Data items
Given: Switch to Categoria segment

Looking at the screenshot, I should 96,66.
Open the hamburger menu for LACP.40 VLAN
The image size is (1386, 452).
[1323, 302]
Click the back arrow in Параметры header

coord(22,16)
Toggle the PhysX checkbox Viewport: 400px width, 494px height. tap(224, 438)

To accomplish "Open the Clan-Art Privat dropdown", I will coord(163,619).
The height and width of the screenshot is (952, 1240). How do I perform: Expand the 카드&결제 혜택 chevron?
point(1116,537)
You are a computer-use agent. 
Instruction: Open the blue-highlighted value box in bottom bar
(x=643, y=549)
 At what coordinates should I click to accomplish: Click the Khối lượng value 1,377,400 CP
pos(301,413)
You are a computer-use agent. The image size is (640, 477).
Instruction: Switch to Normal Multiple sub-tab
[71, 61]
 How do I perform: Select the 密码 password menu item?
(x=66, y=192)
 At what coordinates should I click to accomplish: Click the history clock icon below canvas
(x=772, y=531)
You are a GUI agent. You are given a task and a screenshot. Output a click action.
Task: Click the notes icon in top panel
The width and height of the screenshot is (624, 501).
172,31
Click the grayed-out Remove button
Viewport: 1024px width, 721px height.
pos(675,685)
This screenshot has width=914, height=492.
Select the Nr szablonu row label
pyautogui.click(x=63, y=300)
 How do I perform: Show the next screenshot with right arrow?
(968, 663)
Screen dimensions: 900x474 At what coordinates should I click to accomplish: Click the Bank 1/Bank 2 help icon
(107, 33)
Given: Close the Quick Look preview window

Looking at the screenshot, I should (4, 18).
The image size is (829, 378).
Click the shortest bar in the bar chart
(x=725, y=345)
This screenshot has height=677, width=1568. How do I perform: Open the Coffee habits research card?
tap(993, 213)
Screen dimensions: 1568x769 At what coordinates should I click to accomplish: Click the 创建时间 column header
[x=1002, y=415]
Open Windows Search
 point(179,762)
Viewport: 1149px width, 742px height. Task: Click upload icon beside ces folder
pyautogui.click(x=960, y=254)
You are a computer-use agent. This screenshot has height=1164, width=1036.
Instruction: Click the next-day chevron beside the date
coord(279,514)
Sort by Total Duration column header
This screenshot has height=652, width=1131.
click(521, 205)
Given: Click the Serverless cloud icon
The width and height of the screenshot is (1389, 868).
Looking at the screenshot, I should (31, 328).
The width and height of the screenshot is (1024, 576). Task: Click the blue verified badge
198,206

→ **Task prompt**
Copy all lines of the records in which the string "agent" can be found.

→ **Response for this exercise**
You are a computer-use agent. 
You are a computer-use agent. The image size is (640, 477).
You are a GUI agent. You are given a task and a screenshot. Output a click action.
You are a computer-use agent. This screenshot has height=1164, width=1036.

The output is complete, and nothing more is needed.